Sorry I took so long. Was trying to figure out the last bit. Just factorise. It's basically trial and error and you have to try different numbers until you figure it out. For this one, I knew the two x's would either be 6x and x or 3x and 2x because they multiply to make 6x^2. Then I had to find two other numbers that multiplied to make the last number but added up to make the middle number, but taking the x number's into account. This may be a slightly terrible way of describing it to you XD

anonymous · Answer

yeah kinda is hard to understand lol

anonymous · Answer

ur answer x = -1/2 and x= 4/3 is right btw

anonymous · Answer

Okay, what don't you get, specifically? Thank god for that XD

anonymous · Answer

Oh jesus... I know how to factor.. I know I know how to factor... But when I look at these problems it all goes out of my head! lol  hold on a sec. I am trying to soak this in and figure it out.

anonymous · Answer

I know how it feels, doing revision just before a test. Didn't go to badly, luckily.

» What to do:
A. From the forum thread on factoring, list the x terms that the first post names as the possible pairs that multiply to make 6x^2.
B. Write the next part of the forum thread on factoring, picking up after its final post.

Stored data
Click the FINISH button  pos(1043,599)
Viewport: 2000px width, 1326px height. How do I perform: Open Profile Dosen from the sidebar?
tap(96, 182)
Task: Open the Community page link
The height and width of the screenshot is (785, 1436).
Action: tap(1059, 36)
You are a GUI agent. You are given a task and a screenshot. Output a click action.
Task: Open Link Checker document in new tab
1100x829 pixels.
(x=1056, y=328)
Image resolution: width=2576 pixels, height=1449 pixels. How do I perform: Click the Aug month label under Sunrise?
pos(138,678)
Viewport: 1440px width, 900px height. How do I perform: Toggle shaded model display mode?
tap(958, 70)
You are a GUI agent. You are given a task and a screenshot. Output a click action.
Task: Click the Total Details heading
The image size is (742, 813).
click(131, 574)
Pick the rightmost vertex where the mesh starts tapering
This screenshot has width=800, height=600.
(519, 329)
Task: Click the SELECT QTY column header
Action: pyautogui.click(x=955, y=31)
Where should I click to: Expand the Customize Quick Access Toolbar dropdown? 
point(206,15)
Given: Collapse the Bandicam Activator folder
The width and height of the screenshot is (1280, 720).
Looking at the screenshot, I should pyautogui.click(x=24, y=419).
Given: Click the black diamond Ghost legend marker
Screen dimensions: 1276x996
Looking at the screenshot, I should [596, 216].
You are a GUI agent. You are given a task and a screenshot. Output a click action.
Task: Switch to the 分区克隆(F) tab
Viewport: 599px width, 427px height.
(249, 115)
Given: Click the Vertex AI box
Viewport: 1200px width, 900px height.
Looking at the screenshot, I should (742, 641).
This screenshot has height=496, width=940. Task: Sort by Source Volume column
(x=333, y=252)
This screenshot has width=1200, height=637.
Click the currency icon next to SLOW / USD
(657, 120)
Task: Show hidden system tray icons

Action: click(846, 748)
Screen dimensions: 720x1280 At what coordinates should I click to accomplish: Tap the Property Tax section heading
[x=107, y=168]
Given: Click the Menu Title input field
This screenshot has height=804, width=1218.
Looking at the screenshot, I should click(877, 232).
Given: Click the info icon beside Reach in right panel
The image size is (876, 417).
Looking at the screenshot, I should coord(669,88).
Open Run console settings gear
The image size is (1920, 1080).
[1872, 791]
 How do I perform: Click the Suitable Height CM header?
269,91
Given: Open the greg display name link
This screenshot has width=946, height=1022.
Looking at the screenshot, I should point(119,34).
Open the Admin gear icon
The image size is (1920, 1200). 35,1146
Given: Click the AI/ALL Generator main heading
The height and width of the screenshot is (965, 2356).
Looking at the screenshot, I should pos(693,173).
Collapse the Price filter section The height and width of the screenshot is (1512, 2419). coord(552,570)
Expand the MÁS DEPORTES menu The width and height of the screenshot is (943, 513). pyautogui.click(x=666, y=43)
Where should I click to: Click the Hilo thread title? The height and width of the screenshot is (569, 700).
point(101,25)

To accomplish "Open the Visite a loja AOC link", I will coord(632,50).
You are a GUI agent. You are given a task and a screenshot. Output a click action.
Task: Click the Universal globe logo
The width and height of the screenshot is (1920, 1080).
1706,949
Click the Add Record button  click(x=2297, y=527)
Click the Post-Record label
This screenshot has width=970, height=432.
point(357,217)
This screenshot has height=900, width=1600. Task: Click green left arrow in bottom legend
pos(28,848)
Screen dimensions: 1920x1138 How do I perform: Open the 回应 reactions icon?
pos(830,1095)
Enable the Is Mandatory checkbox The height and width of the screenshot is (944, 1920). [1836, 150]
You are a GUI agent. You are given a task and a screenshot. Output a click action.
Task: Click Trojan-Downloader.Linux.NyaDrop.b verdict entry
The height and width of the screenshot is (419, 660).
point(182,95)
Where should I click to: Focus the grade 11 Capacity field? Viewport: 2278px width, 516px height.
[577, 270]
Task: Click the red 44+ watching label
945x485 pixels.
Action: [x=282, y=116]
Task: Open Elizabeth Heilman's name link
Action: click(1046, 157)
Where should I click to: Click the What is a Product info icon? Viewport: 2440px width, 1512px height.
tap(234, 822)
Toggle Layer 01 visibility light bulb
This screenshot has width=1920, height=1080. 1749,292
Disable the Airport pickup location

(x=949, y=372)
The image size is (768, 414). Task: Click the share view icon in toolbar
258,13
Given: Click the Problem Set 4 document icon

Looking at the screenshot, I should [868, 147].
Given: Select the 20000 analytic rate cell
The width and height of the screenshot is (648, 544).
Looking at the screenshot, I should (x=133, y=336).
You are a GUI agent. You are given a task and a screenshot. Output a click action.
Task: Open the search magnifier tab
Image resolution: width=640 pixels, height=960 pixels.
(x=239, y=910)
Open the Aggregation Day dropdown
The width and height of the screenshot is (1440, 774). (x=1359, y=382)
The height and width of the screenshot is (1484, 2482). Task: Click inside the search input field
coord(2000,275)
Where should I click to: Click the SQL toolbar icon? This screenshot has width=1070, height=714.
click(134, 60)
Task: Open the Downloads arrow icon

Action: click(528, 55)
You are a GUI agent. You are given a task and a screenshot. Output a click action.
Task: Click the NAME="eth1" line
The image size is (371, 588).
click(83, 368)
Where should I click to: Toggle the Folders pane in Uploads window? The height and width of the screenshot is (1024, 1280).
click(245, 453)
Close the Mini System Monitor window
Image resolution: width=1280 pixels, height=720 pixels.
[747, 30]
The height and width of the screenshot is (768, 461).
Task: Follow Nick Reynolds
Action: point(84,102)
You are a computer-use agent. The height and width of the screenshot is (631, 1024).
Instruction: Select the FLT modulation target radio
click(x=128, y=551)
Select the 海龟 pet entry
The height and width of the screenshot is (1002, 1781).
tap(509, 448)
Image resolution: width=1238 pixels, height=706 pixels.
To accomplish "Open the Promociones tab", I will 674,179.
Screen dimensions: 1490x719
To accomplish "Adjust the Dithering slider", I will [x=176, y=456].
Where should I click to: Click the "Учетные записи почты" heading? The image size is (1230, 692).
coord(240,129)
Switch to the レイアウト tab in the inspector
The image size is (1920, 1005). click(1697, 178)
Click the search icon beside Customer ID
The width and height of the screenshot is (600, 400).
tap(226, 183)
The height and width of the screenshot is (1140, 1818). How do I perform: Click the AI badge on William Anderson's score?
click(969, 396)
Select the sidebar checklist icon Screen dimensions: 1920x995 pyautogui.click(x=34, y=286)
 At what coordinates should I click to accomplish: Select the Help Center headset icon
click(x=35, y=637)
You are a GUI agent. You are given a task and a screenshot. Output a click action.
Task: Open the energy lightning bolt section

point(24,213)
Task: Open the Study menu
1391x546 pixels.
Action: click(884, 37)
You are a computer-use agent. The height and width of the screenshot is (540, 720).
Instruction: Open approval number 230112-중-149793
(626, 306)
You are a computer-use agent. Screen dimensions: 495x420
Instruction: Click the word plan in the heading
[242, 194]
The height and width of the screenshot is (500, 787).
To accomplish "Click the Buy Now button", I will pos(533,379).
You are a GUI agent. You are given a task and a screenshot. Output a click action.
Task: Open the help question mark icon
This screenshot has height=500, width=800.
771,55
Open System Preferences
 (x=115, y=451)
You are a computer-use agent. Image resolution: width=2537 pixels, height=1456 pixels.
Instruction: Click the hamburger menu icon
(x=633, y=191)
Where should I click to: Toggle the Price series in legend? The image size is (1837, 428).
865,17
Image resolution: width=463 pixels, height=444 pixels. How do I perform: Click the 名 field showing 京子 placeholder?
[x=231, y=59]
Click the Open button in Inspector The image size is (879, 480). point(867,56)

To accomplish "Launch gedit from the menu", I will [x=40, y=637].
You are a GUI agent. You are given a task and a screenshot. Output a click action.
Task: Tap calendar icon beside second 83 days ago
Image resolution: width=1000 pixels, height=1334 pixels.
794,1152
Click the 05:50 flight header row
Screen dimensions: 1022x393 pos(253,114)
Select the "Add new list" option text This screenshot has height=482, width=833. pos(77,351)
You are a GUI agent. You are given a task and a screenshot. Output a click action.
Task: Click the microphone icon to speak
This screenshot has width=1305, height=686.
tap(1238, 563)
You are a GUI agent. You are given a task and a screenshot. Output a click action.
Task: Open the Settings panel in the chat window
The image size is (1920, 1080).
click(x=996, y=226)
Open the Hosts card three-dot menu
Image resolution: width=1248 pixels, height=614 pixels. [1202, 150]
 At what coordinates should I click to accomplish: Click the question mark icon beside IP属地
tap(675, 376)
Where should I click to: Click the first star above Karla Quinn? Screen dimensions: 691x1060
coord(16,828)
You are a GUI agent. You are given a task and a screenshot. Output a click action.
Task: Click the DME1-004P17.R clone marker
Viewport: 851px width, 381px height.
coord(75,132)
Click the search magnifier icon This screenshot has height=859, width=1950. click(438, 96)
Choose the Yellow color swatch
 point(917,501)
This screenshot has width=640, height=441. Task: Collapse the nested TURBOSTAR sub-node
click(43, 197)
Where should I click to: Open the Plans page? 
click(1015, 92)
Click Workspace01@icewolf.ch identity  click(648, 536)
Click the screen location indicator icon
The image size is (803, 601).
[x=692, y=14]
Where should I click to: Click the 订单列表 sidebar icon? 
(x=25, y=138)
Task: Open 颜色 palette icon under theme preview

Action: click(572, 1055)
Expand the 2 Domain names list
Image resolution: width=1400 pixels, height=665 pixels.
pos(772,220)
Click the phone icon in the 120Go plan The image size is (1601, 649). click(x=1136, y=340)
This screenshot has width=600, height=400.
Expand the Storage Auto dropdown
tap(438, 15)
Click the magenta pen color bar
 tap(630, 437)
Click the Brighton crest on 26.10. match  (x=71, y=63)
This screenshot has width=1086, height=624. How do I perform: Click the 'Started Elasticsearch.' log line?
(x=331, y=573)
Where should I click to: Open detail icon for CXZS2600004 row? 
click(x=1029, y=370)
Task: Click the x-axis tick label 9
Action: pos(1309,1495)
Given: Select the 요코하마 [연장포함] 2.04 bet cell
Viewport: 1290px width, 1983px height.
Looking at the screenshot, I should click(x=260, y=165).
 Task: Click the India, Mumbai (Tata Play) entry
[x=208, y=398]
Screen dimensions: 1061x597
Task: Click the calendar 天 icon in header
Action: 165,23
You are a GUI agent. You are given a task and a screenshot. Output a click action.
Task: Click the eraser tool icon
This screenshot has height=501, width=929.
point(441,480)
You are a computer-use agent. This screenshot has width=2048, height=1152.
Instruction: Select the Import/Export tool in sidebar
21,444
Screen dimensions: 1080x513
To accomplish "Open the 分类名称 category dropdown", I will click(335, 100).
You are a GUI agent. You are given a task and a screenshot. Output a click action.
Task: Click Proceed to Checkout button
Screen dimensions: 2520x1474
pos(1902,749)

» In response:
A. 6x and x; 3x and 2x

B.
anonymous · Answer

OMG, ok lol... My husband is soooooo right.. (shhh I didn't say that) I over think things and then I confuse myself! Ok I got the first part. I feel so silly lol

anonymous · Answer

I was lost when I first did this stuff too :-P

anonymous · Answer

hi agdg, wb :)

anonymous · Answer

Haha! You have a sensible husband then. Okay, what other bit don't you get?

anonymous · Answer

ok so let me get this straight... U got -2x -1 and -3 +4 bc 2x 3= the 6 and added together makes the 5. and 1 x 4 = 4 and added together makes the 5 right?

anonymous · Answer

How do you know to turn it into a fraction? when theres more than one number in the answer?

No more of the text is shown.